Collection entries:
---+---
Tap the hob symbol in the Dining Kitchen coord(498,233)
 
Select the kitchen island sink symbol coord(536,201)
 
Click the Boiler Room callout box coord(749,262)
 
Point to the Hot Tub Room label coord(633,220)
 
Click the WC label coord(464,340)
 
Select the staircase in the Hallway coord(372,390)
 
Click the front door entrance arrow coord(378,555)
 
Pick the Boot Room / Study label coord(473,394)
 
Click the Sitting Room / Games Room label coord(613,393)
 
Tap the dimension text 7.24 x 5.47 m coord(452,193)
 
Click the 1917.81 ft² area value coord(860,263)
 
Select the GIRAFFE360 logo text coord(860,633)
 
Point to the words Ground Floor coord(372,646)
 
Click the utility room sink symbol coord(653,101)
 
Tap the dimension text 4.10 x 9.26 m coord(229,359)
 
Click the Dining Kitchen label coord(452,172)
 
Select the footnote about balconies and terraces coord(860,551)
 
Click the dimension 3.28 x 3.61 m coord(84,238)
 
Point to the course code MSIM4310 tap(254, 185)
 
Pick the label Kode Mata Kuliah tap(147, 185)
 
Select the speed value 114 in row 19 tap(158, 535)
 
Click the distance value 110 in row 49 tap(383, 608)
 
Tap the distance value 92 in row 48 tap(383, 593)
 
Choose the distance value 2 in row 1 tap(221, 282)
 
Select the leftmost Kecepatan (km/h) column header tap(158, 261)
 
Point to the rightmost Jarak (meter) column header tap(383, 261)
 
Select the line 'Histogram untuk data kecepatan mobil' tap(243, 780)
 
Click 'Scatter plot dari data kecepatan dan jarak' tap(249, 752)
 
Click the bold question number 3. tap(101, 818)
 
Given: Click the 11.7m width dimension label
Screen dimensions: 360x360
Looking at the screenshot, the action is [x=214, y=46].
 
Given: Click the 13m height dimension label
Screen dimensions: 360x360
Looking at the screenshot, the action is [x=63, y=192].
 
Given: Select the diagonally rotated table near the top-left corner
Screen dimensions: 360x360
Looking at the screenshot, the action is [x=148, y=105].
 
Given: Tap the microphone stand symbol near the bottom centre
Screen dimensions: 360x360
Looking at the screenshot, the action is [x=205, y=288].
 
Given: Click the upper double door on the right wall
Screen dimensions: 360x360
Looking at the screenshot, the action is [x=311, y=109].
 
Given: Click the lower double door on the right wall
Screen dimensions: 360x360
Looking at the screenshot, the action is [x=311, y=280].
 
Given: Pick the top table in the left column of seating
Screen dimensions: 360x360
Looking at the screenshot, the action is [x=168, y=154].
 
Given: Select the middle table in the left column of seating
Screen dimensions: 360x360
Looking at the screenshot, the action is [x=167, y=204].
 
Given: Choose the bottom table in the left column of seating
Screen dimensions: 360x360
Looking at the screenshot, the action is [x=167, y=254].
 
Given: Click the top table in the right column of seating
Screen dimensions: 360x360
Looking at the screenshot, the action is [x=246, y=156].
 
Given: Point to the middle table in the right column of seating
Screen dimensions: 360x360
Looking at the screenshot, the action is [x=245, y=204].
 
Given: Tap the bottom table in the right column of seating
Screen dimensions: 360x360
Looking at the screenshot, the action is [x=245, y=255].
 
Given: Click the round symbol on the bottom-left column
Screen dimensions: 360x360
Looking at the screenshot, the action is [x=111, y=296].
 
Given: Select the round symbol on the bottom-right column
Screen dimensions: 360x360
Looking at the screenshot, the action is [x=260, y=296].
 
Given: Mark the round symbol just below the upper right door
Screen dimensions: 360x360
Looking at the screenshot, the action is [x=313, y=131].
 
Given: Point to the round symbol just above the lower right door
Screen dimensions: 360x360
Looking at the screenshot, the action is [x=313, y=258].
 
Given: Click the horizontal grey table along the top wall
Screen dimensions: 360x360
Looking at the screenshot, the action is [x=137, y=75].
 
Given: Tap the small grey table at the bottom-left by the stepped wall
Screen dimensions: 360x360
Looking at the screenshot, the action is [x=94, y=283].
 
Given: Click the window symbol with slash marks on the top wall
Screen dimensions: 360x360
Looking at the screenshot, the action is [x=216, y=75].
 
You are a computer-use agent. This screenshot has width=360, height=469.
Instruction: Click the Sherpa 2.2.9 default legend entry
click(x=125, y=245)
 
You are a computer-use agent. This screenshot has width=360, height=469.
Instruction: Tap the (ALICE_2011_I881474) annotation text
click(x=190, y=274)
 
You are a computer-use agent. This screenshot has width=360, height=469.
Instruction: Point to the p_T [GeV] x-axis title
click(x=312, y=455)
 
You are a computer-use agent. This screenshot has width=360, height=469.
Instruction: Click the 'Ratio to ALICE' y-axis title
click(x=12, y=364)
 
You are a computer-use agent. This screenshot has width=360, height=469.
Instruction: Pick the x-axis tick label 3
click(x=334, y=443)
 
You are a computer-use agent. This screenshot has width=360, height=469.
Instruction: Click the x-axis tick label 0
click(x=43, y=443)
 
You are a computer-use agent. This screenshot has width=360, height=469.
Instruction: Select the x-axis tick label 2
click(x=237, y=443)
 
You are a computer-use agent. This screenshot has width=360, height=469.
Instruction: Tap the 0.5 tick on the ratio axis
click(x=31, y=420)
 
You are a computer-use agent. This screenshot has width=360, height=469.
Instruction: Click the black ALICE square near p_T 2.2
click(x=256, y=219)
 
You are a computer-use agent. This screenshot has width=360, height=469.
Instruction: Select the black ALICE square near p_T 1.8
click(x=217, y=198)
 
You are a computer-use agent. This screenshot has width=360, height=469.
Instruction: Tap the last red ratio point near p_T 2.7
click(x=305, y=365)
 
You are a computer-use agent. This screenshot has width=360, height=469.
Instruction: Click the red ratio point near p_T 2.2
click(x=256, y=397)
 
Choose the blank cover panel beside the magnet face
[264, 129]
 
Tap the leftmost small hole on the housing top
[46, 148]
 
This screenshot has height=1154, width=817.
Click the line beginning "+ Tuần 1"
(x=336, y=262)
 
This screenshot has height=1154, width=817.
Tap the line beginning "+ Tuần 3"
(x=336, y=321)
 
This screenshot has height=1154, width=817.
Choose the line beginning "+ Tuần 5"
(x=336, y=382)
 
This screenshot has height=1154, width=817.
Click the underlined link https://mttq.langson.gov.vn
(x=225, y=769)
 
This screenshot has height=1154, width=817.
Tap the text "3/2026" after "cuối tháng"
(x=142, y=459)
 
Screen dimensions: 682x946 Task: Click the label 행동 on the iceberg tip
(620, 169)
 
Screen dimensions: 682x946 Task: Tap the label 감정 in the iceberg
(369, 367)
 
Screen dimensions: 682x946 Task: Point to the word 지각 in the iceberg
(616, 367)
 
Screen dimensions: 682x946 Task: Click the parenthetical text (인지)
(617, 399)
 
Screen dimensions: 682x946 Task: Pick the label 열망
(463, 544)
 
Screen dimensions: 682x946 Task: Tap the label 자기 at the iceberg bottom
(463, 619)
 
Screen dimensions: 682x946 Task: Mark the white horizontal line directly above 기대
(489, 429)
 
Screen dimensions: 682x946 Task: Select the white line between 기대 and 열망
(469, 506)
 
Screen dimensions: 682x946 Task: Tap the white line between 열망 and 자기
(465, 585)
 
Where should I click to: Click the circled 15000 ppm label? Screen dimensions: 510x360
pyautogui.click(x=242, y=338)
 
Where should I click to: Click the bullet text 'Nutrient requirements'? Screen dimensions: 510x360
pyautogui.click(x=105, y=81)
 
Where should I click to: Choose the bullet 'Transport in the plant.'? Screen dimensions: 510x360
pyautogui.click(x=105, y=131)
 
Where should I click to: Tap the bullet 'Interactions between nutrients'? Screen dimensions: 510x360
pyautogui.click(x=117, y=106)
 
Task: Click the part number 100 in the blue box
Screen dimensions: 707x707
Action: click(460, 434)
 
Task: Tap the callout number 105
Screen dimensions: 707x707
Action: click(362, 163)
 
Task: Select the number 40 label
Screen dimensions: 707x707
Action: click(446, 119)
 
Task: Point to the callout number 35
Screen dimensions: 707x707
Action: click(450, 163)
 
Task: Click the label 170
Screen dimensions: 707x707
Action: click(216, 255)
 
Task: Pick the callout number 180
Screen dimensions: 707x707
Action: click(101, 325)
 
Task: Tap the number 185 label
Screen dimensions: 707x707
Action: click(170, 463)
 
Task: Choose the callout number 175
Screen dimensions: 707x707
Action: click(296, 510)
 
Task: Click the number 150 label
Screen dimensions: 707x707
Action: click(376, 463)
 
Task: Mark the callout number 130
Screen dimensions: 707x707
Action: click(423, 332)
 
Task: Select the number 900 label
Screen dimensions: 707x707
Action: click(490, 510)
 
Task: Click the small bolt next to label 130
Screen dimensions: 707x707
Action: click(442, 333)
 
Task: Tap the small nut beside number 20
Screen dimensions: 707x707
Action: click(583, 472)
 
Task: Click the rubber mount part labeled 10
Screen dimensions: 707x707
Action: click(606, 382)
---+---
Task instructions:
Reproduce, without alteration, the lines beginning with the one that contains "Point to the words" and ending after the one that contains "Select the speed", both included.

Full output:
Point to the words Ground Floor coord(372,646)
 
Click the utility room sink symbol coord(653,101)
 
Tap the dimension text 4.10 x 9.26 m coord(229,359)
 
Click the Dining Kitchen label coord(452,172)
 
Select the footnote about balconies and terraces coord(860,551)
 
Click the dimension 3.28 x 3.61 m coord(84,238)
 
Point to the course code MSIM4310 tap(254, 185)
 
Pick the label Kode Mata Kuliah tap(147, 185)
 
Select the speed value 114 in row 19 tap(158, 535)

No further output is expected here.